Data extract =
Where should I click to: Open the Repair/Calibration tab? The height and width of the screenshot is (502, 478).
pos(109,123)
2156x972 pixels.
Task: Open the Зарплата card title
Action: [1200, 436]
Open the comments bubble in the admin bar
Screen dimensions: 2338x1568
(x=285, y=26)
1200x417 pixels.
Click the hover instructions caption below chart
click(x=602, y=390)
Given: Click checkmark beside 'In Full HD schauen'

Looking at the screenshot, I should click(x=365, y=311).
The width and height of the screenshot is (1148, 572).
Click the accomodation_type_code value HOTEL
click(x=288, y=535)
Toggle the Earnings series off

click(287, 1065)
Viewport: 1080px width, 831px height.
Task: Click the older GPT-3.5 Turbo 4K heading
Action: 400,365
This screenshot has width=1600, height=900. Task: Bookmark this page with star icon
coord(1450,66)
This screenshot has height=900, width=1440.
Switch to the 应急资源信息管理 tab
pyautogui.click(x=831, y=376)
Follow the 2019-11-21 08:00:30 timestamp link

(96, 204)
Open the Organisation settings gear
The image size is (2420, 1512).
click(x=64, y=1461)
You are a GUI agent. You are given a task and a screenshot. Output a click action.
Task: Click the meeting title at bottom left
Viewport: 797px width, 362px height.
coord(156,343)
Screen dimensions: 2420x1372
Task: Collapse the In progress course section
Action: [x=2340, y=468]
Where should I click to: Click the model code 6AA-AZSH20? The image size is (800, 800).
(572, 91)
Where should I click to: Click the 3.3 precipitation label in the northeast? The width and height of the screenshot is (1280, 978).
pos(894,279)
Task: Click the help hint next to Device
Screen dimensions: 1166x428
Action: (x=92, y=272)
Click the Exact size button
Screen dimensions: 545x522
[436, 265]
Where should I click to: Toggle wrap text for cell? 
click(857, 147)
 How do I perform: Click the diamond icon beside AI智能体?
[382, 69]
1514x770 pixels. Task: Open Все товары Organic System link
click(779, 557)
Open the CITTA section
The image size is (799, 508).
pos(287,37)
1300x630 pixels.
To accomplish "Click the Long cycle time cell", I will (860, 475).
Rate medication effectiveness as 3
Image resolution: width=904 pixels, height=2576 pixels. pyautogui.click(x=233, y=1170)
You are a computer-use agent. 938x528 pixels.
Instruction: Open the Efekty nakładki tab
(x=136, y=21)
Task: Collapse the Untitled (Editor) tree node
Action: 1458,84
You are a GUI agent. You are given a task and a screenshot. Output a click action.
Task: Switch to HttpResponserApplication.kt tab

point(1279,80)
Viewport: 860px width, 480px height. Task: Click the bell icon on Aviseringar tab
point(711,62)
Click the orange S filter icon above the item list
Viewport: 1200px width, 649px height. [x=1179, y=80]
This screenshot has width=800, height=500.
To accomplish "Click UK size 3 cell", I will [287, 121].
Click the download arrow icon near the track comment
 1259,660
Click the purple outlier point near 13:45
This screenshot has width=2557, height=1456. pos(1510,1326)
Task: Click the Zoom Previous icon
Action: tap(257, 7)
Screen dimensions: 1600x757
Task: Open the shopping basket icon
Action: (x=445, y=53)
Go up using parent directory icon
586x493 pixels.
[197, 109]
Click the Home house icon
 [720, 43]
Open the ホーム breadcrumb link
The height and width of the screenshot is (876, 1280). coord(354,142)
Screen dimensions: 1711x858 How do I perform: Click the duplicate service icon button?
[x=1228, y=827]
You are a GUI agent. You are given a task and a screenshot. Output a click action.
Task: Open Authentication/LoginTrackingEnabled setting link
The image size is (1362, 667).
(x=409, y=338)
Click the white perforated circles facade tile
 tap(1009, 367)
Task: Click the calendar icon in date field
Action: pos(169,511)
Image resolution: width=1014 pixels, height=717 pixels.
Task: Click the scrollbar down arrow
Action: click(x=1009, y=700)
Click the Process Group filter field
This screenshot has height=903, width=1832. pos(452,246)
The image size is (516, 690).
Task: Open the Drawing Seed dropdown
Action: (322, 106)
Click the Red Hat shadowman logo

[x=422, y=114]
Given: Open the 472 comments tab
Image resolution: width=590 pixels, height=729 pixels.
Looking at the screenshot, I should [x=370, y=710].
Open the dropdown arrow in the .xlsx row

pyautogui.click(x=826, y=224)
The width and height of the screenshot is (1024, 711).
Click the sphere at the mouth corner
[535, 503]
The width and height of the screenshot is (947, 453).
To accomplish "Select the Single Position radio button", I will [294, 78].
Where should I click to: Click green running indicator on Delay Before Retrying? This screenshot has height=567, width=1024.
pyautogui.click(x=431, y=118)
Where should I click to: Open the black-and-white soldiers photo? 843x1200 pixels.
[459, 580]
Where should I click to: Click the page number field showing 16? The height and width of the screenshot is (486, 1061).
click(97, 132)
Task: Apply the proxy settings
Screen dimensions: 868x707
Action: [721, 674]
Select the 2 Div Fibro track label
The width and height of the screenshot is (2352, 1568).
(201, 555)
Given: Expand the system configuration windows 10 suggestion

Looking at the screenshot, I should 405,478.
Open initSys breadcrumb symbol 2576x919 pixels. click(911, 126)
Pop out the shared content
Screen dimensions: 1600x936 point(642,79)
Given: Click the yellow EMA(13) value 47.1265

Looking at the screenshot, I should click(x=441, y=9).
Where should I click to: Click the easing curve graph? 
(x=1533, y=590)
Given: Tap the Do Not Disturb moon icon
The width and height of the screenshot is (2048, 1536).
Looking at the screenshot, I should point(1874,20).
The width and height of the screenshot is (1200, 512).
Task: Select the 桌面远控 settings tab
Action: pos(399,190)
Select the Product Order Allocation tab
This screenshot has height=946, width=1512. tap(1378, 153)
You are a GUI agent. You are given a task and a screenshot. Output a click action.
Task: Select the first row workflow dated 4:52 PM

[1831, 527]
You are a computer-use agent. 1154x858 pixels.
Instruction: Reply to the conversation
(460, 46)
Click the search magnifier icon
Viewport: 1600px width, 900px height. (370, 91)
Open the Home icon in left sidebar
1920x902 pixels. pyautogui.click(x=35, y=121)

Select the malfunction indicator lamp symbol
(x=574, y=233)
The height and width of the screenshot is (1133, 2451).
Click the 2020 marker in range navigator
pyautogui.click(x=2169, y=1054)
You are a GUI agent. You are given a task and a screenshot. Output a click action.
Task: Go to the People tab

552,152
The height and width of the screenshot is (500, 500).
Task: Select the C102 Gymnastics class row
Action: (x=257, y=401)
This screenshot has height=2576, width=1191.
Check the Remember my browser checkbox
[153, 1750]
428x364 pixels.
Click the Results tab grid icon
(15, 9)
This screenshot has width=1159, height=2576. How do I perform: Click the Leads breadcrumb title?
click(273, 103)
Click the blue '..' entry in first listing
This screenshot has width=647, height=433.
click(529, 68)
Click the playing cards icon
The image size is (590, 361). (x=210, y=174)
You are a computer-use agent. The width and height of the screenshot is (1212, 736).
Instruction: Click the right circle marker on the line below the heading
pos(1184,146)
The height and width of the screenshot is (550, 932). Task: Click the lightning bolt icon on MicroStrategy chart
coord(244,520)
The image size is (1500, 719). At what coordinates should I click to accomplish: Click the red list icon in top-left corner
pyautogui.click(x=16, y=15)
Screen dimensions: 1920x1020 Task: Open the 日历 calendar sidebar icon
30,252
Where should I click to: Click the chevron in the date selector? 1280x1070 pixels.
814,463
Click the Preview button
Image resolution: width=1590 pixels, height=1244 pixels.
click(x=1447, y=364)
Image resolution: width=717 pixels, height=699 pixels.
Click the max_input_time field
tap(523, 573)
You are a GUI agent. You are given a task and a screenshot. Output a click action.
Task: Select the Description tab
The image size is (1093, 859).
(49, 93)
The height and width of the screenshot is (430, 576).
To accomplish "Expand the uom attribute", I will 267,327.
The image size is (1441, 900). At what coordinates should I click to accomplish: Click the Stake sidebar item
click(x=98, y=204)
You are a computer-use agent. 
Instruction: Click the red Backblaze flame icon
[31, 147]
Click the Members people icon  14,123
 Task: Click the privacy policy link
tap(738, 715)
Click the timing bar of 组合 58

Exercise brief =
Return every line of the entries above exactly as it appears, starting at the line containing "This screenshot has width=800, height=500." and continuing down through the line containing "[x=422, y=114]", both included.

In response =
This screenshot has width=800, height=500.
To accomplish "Click UK size 3 cell", I will [287, 121].
Click the download arrow icon near the track comment
 1259,660
Click the purple outlier point near 13:45
This screenshot has width=2557, height=1456. pos(1510,1326)
Task: Click the Zoom Previous icon
Action: tap(257, 7)
Screen dimensions: 1600x757
Task: Open the shopping basket icon
Action: (x=445, y=53)
Go up using parent directory icon
586x493 pixels.
[197, 109]
Click the Home house icon
 [720, 43]
Open the ホーム breadcrumb link
The height and width of the screenshot is (876, 1280). coord(354,142)
Screen dimensions: 1711x858 How do I perform: Click the duplicate service icon button?
[x=1228, y=827]
You are a GUI agent. You are given a task and a screenshot. Output a click action.
Task: Open Authentication/LoginTrackingEnabled setting link
The image size is (1362, 667).
(x=409, y=338)
Click the white perforated circles facade tile
 tap(1009, 367)
Task: Click the calendar icon in date field
Action: pos(169,511)
Image resolution: width=1014 pixels, height=717 pixels.
Task: Click the scrollbar down arrow
Action: click(x=1009, y=700)
Click the Process Group filter field
This screenshot has height=903, width=1832. pos(452,246)
The image size is (516, 690).
Task: Open the Drawing Seed dropdown
Action: (322, 106)
Click the Red Hat shadowman logo

[x=422, y=114]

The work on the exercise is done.